[Data items]
· · · ·

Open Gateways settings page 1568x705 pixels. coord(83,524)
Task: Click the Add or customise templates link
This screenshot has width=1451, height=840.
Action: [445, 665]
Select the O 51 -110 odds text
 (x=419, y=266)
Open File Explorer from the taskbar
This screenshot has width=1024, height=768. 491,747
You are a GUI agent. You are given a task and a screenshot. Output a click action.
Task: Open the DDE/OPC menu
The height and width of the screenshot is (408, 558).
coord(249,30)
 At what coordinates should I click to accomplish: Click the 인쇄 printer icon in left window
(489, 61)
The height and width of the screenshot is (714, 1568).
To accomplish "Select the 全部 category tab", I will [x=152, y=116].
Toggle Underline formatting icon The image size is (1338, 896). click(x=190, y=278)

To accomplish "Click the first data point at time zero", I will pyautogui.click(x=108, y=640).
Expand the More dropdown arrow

· · · ·

## Work to complete
Return all the rows above word for word, keeping every line unchanged.

## Complete response
Open Gateways settings page 1568x705 pixels. coord(83,524)
Task: Click the Add or customise templates link
This screenshot has width=1451, height=840.
Action: [445, 665]
Select the O 51 -110 odds text
 (x=419, y=266)
Open File Explorer from the taskbar
This screenshot has width=1024, height=768. 491,747
You are a GUI agent. You are given a task and a screenshot. Output a click action.
Task: Open the DDE/OPC menu
The height and width of the screenshot is (408, 558).
coord(249,30)
 At what coordinates should I click to accomplish: Click the 인쇄 printer icon in left window
(489, 61)
The height and width of the screenshot is (714, 1568).
To accomplish "Select the 全部 category tab", I will [x=152, y=116].
Toggle Underline formatting icon The image size is (1338, 896). click(x=190, y=278)

To accomplish "Click the first data point at time zero", I will pyautogui.click(x=108, y=640).
Expand the More dropdown arrow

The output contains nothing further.